All three Democratic staffers moved on to other jobs on Capitol Hill. Daniels became a staff assistant for the Appropriations panel; Askia Suruma, who served as the minority deputy staff director of Rules, became the deputy chief of staff of the Ways and Means panel; and John Williams, a senior member of the professional staff, went on to become counsel of the Committee on Oversight and Government Reform.
Asked about his departure, Daniels said only that he’s happy about where he landed.
“I feel like I moved up in the world,” he said, declining all further comment.
A spokesman for the Ways and Means panel lauded Suruma’s skills but declined to comment about his departure from the House Rules panel, and a spokeswoman for the Committee on Oversight and Government Reform declined to comment.
Rules Committee spokesman John Santore said all three staffers simply got better offers and the committee was sad to see them go. He called Daniels a “tremendous” staffer who was in “high demand” after the Democratic takeover.
“We wish he would have stayed,” Santore said. “He got a terrific offer and we wish him well.”
Santore declined to comment when asked if Turton was hired without Daniels’s knowledge and before he began entertaining other offers.
“Anything else would have to come from him and I would defer to him,” Santore said.
Turton’s hiring surprised those on and off Capitol Hill, considering Slaughter’s vocal disdain for the lobbying profession and the money lobbyists infuse into the political process.
“Watching Washington be taken over by these little sleaze merchants is not only expensive and repulsive — it is destroying America, destroying any sense we ever had that we’re a nation, not 298 million individuals cheating to get ahead,” she said last year on the floor.
Turton is not an average Democratic lobbyist. His wide-ranging client portfolio includes many clients normally politically aligned with Republicans.
According to lobbying registrations, during his tenure at Timmons & Co., Turton represented some 41 clients, many of which are large corporate entities such as the American Council of Life Insurers, Anheuser-Busch, Boeing, Chevron, the National Association of Manufacturers, the National Rifle Association, and Unocal Corp. In the last three election cycles, Turton also doled out some $100,000 in personal campaign contributions to Democratic candidates and PACs.
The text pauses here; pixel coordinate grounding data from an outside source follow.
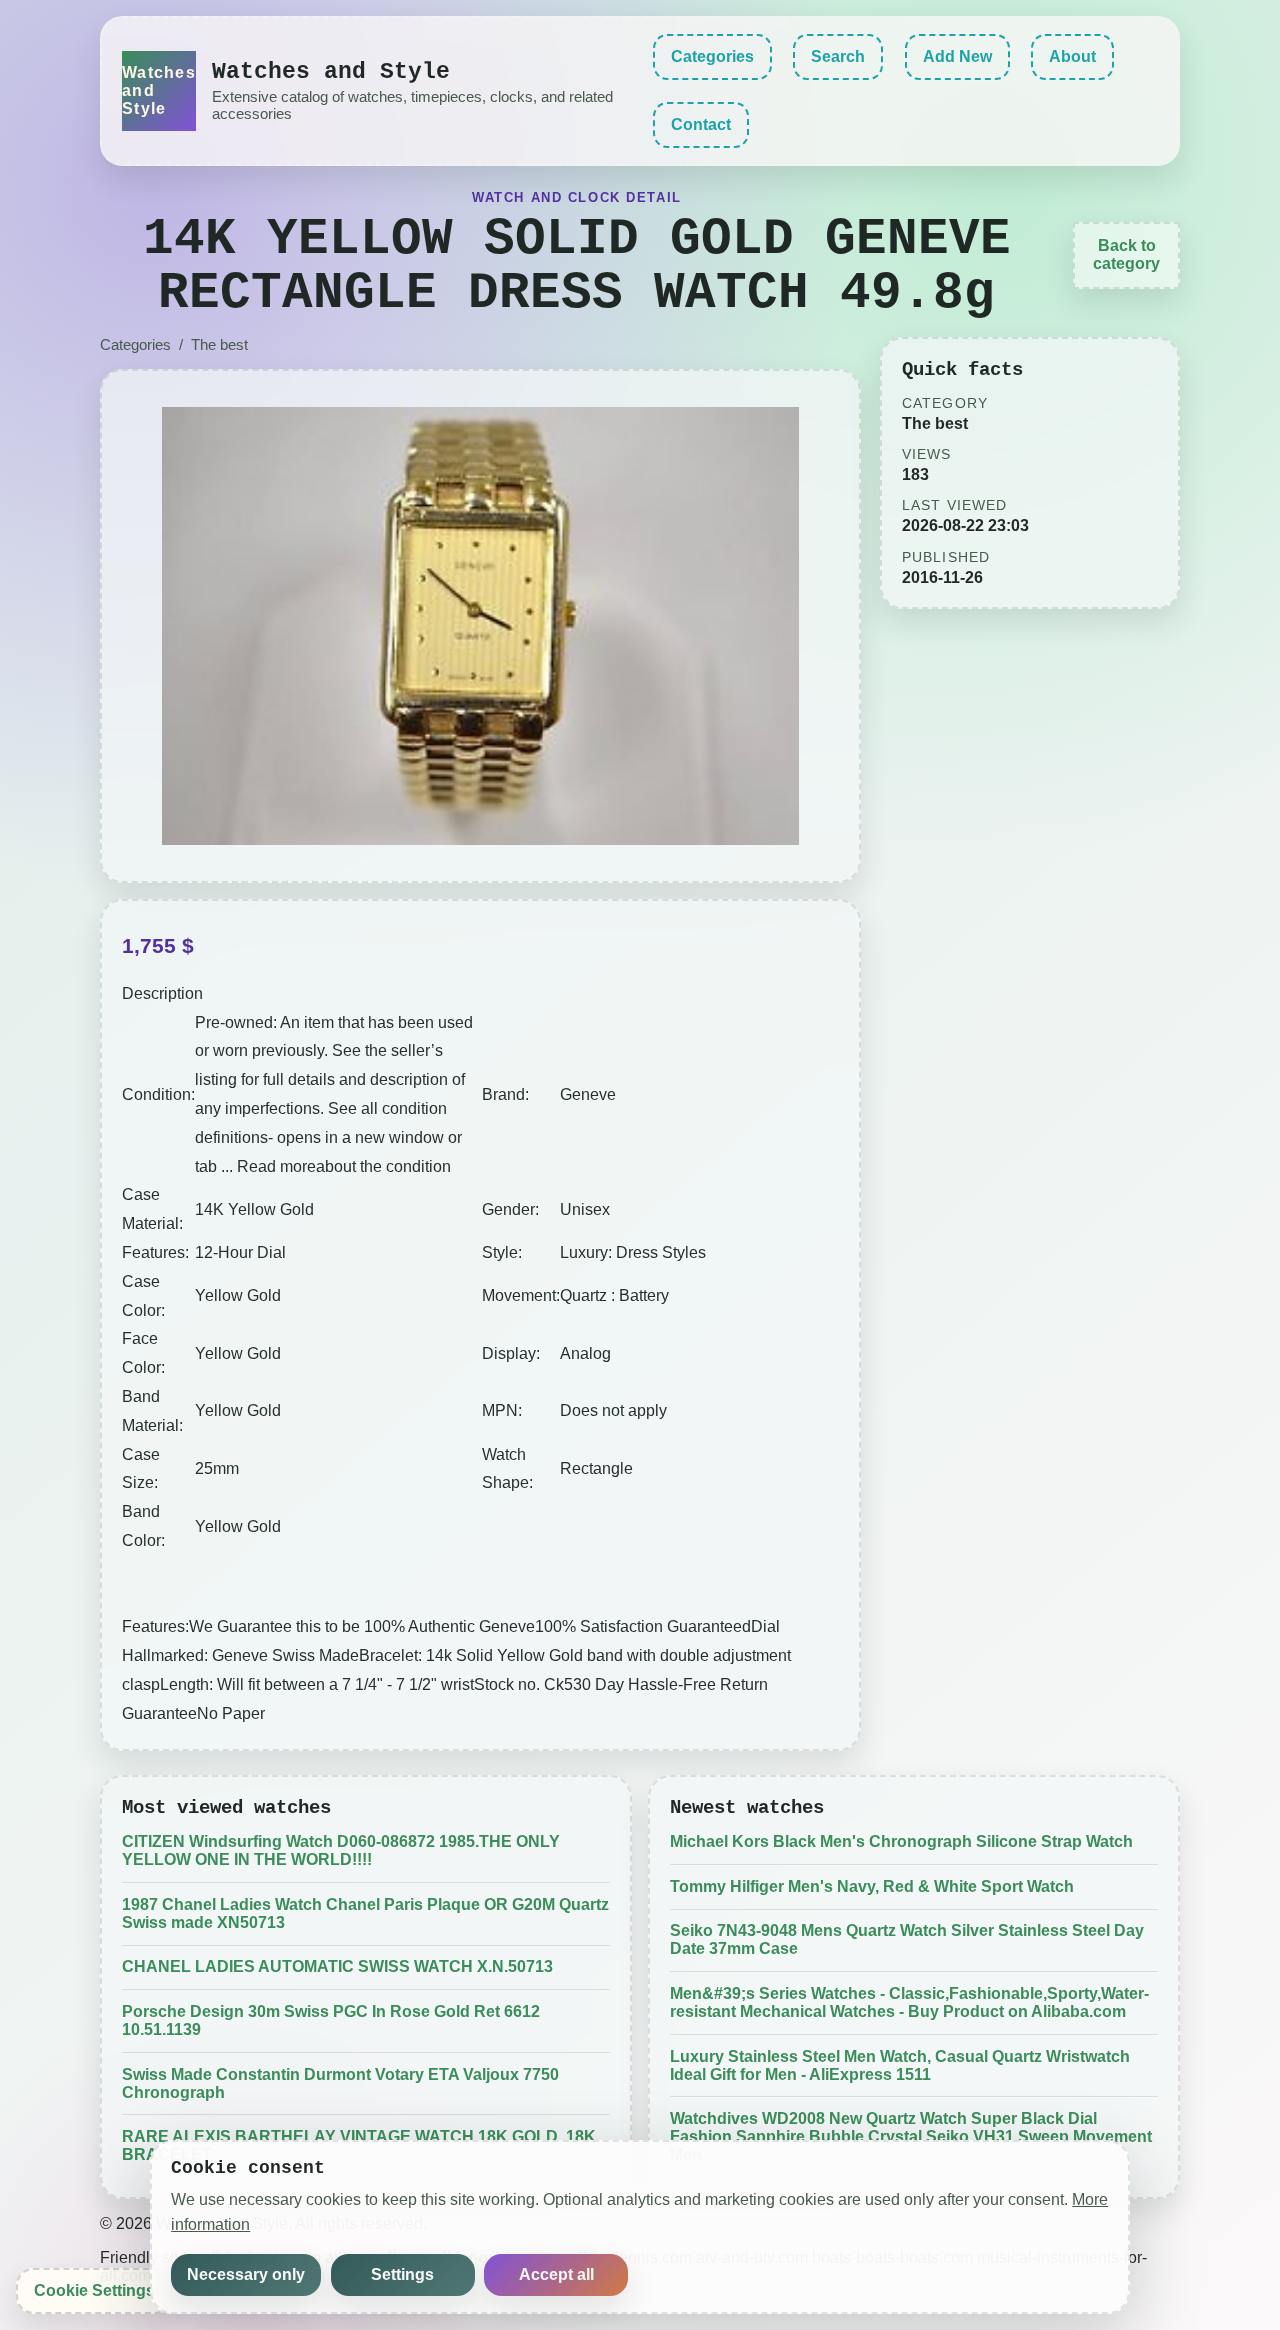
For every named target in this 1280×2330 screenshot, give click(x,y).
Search (838, 56)
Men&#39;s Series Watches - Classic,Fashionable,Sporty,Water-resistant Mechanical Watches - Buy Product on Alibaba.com (909, 2002)
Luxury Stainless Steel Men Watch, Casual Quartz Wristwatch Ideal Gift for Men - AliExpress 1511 (900, 2065)
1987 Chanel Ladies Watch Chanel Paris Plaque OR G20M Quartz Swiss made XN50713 (365, 1913)
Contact (701, 124)
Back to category (1126, 254)
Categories (712, 56)
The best (219, 345)
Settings (402, 2274)
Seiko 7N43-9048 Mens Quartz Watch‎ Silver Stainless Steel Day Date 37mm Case (907, 1939)
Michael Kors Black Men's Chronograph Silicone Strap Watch (901, 1841)
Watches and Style (159, 90)
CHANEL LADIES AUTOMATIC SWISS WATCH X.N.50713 (337, 1966)
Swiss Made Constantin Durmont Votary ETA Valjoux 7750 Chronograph (340, 2083)
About (1072, 56)
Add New (957, 56)
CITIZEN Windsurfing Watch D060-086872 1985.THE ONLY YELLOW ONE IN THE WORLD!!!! (341, 1850)
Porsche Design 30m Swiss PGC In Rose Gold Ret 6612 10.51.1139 (331, 2020)
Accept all (556, 2274)
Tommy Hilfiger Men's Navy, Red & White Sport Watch (872, 1886)
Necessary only (246, 2274)
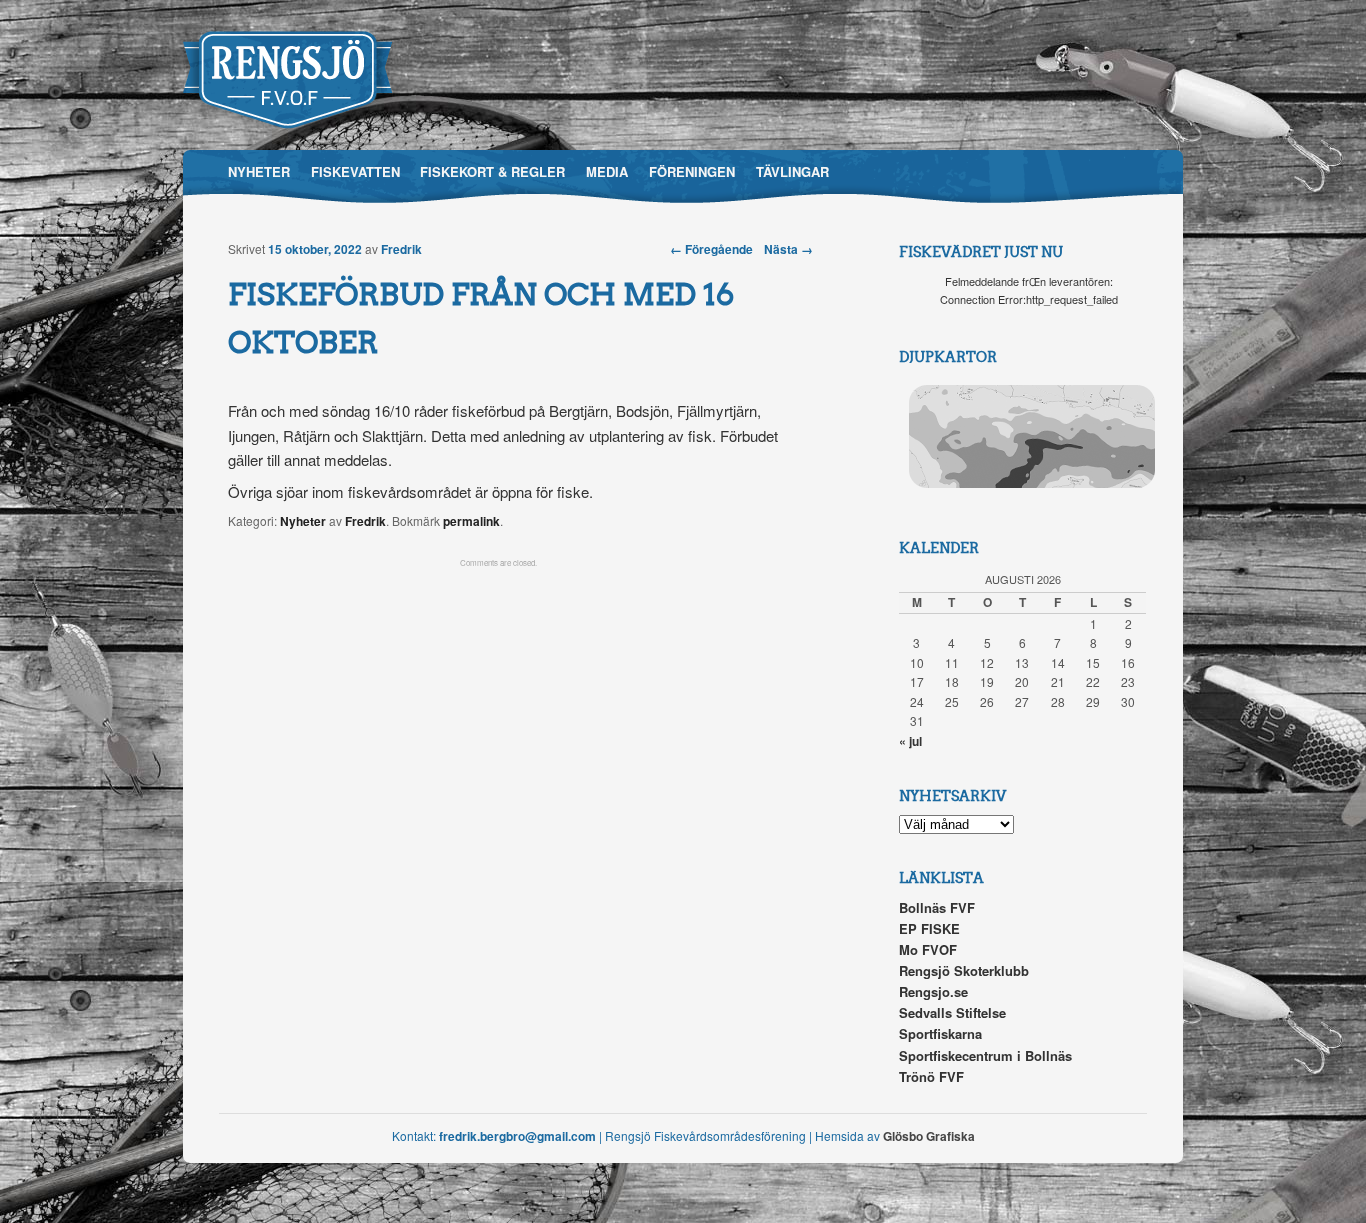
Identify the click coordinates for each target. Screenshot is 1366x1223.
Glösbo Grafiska (929, 1136)
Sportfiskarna (940, 1033)
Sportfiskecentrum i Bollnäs (985, 1055)
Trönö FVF (931, 1076)
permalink (471, 521)
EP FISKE (929, 928)
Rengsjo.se (933, 991)
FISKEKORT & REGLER (492, 171)
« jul (910, 741)
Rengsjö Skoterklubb (964, 970)
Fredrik (401, 249)
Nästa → (788, 249)
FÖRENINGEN (692, 171)
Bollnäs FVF (937, 907)
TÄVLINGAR (792, 171)
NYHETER (259, 171)
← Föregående (711, 249)
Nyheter (303, 521)
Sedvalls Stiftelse (952, 1012)
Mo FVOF (928, 949)
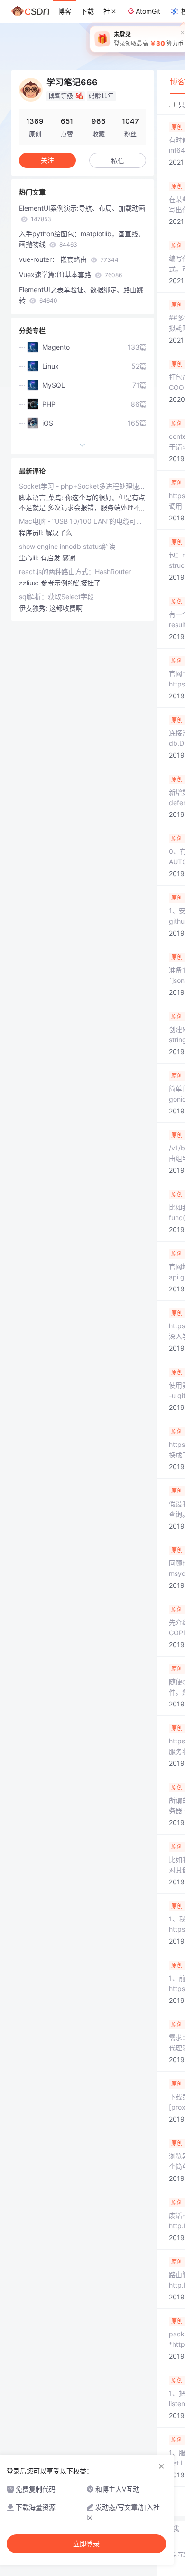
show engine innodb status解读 (67, 546)
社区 (110, 11)
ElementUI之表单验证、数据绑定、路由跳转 (81, 295)
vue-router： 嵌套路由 (69, 259)
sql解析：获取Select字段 (56, 597)
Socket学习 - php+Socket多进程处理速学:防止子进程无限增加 (82, 486)
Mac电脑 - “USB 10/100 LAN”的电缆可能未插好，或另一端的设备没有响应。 (82, 521)
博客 (64, 11)
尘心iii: (29, 558)
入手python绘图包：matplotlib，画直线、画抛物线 (82, 239)
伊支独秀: (34, 608)
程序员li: (32, 532)
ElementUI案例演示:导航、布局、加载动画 (82, 213)
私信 (117, 161)
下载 (87, 11)
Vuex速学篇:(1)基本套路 (70, 274)
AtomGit (148, 11)
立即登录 (86, 2544)
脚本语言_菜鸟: (42, 497)
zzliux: (30, 583)
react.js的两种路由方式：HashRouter (75, 571)
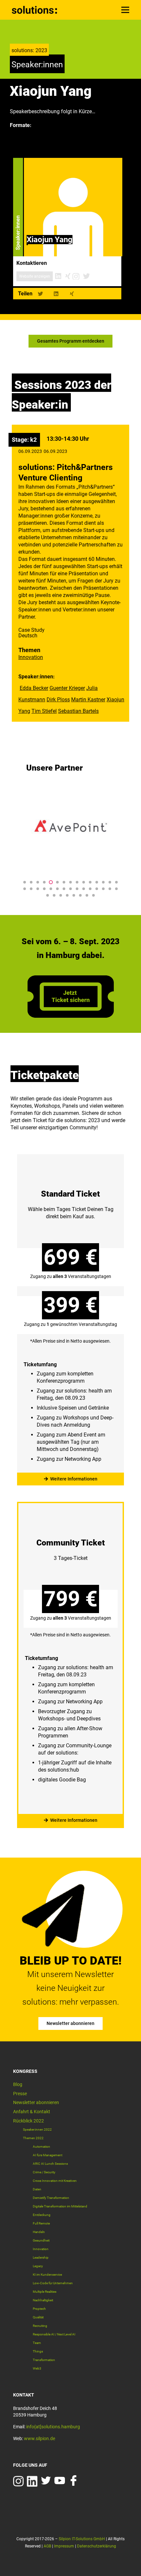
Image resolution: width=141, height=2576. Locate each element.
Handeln (39, 2232)
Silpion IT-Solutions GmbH (82, 2539)
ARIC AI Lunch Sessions (50, 2163)
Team (37, 2343)
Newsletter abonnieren (36, 2102)
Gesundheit (41, 2240)
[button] (24, 882)
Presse (20, 2093)
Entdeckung (41, 2215)
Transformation (44, 2360)
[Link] (35, 10)
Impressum (64, 2546)
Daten (37, 2189)
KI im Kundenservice (47, 2274)
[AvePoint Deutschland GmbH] (70, 825)
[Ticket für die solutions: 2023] (71, 1016)
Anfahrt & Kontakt (31, 2111)
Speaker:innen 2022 (37, 2129)
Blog (17, 2084)
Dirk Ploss (58, 699)
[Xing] (67, 276)
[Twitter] (86, 276)
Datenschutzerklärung (96, 2546)
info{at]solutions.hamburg (53, 2426)
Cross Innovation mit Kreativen (55, 2180)
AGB (47, 2546)
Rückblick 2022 (28, 2120)
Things (38, 2351)
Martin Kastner (88, 699)
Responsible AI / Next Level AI (54, 2334)
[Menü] (125, 10)
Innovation (30, 657)
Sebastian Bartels (78, 711)
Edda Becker (34, 688)
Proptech (39, 2308)
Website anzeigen (34, 276)
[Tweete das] (40, 293)
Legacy (38, 2266)
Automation (41, 2146)
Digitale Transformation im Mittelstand (60, 2206)
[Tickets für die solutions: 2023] (70, 1315)
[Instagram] (75, 276)
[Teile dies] (56, 293)
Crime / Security (44, 2172)
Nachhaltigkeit (43, 2300)
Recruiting (40, 2326)
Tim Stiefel (44, 711)
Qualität (38, 2317)
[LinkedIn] (58, 276)
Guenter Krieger (67, 688)
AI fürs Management (47, 2155)
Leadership (41, 2257)
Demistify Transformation (51, 2198)
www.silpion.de (39, 2438)
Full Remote (41, 2223)
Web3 (37, 2368)
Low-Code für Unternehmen (53, 2283)
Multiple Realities (44, 2291)
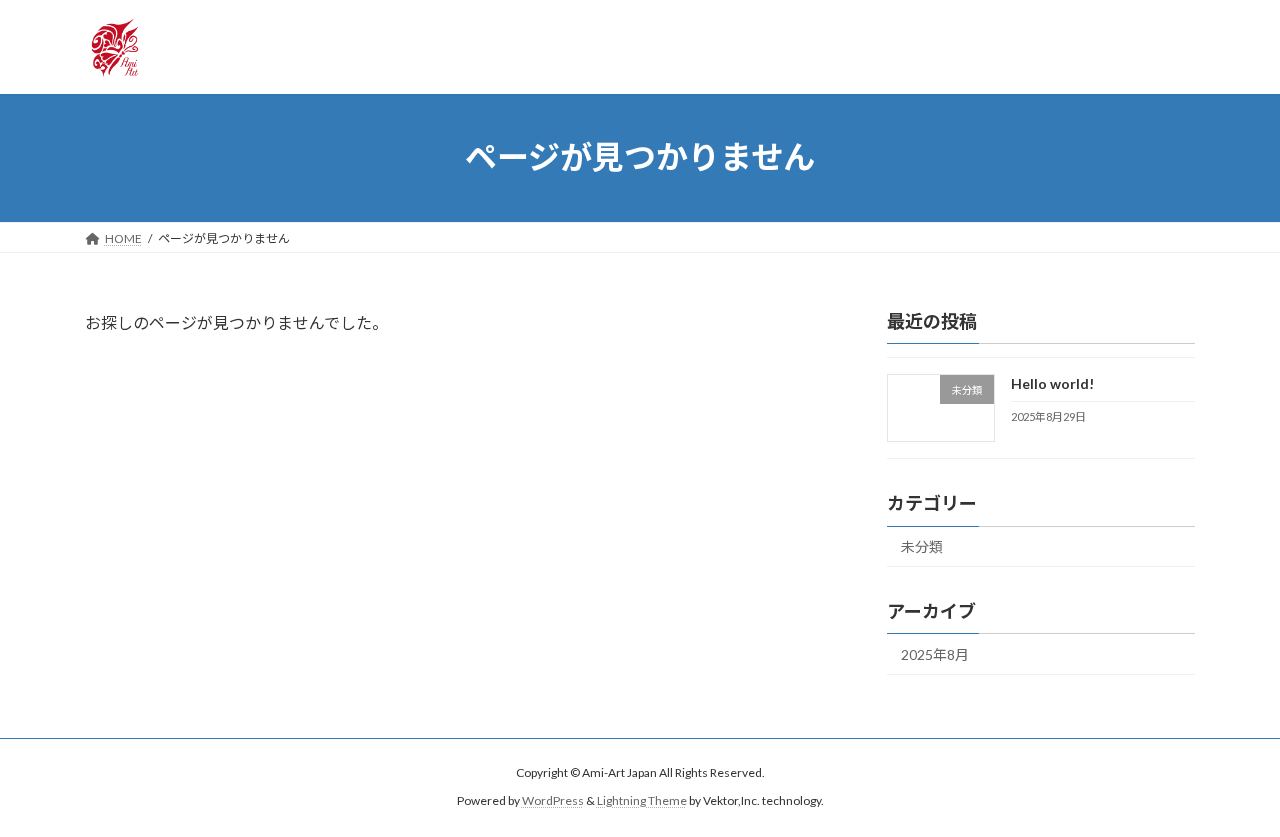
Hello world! (1052, 383)
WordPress (553, 801)
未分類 (922, 546)
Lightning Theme (642, 801)
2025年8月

In late September, Turton sent out an e-mail encouraging his Democratic brethren on K Street to write checks to Democrats because time was running out to prove Democratic fealty before the election.
“For any Democrats downtown that have not gotten on the books with the [Democratic Congressional Campaign Committee,] this is the last event to do so before Democrats regain the Majority,” the e-mail read.
Slaughter says she sees no problem in hiring Turton, who spent 13 years working for former Minority Leader Dick Gephardt (D-Mo.) before moving to K Street.
“I like to say I saved him from lobbying,” she said in a brief interview.